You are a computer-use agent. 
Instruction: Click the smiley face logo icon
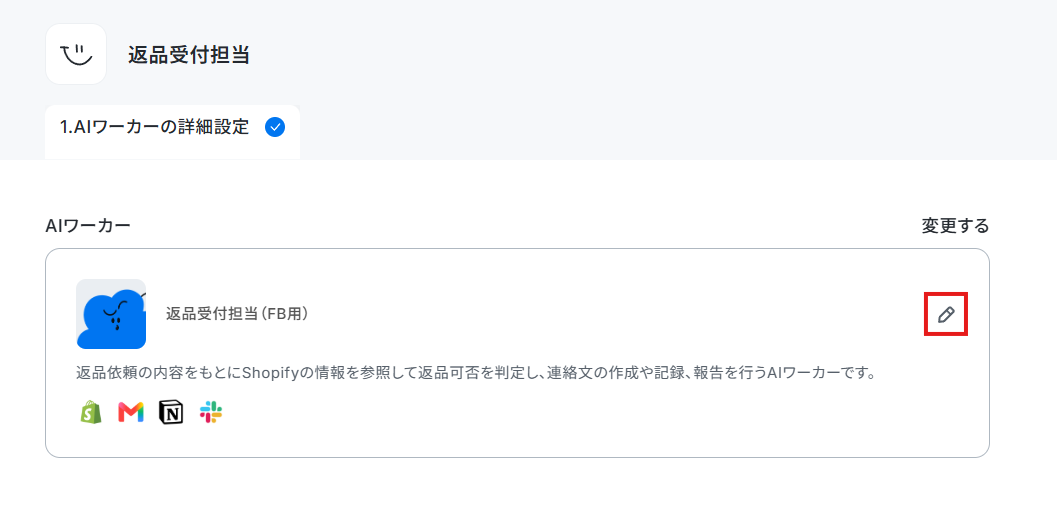tap(76, 54)
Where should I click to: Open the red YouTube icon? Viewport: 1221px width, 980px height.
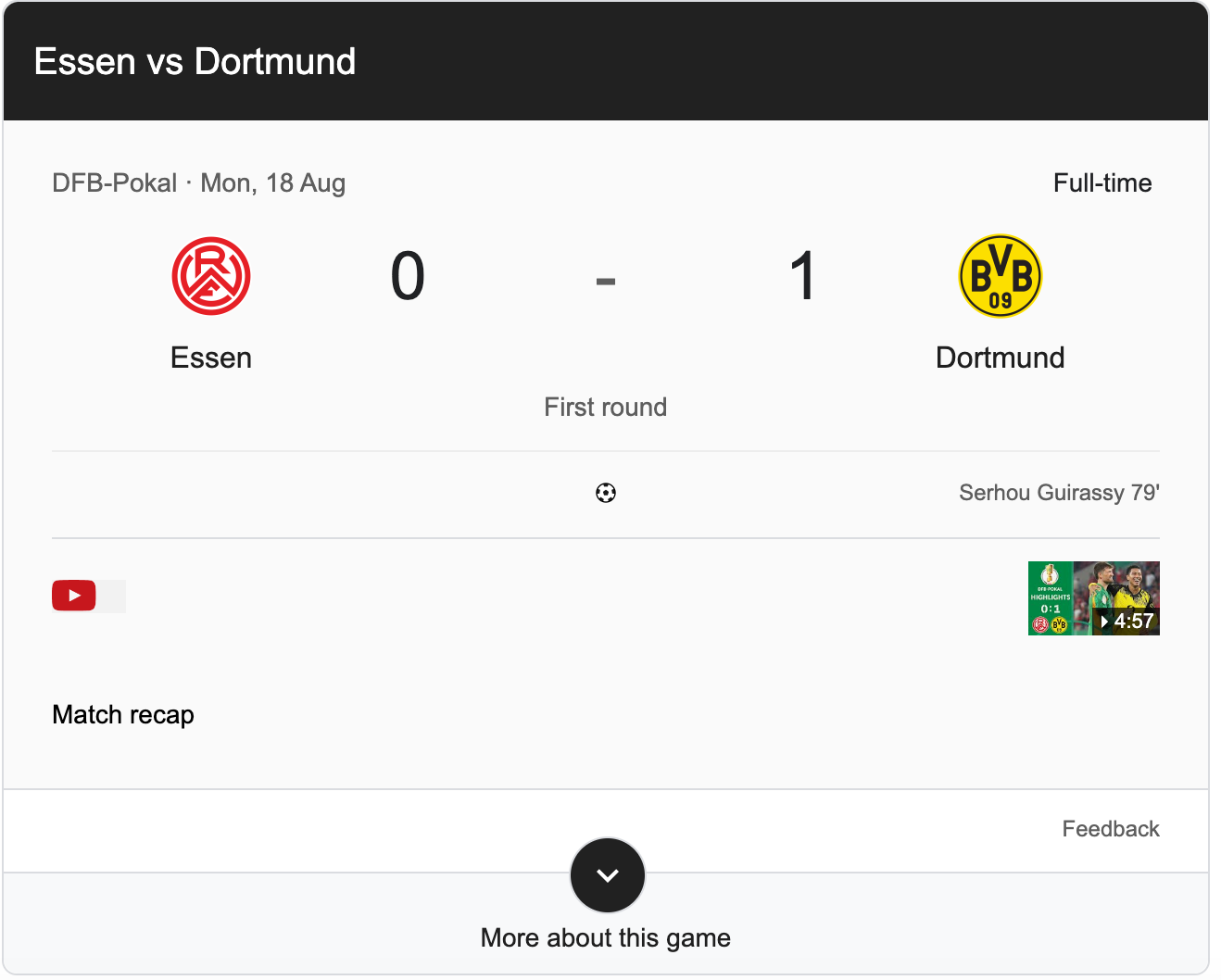click(x=74, y=596)
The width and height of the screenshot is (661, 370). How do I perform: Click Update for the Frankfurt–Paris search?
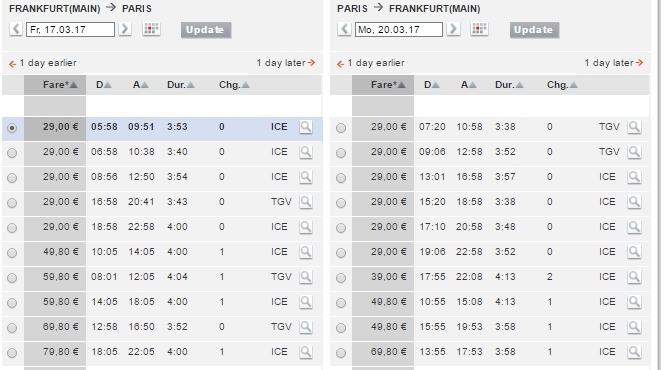pyautogui.click(x=206, y=30)
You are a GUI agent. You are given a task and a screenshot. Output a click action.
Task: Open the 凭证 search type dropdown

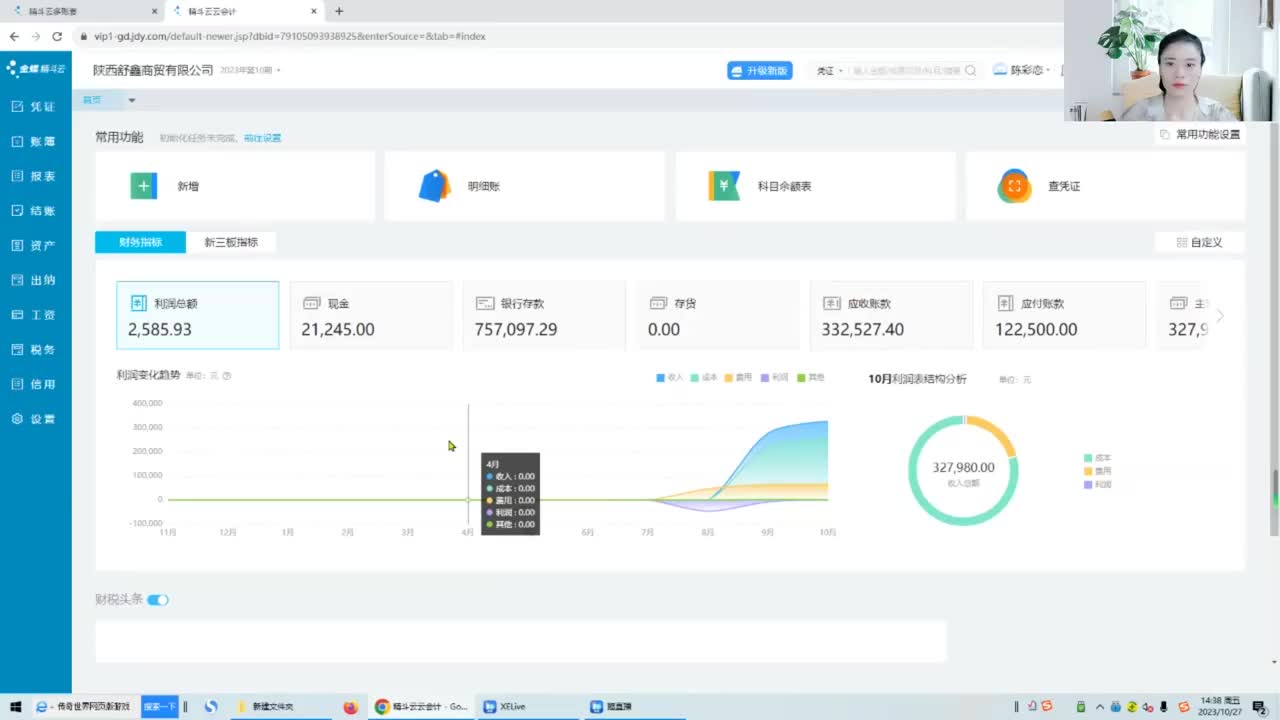829,71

----------------------------------------

Restate the listing above word for word. Leave the images out.

YOUR RESPONSE>
You are a computer-use agent. 
Instruction: Click the smiley face logo icon
tap(76, 54)
Where should I click to: Open the red YouTube icon? Viewport: 1221px width, 980px height.
click(x=74, y=596)
The width and height of the screenshot is (661, 370). How do I perform: Click Update for the Frankfurt–Paris search?
pyautogui.click(x=206, y=30)
You are a GUI agent. You are given a task and a screenshot. Output a click action.
Task: Open the 凭证 search type dropdown

829,71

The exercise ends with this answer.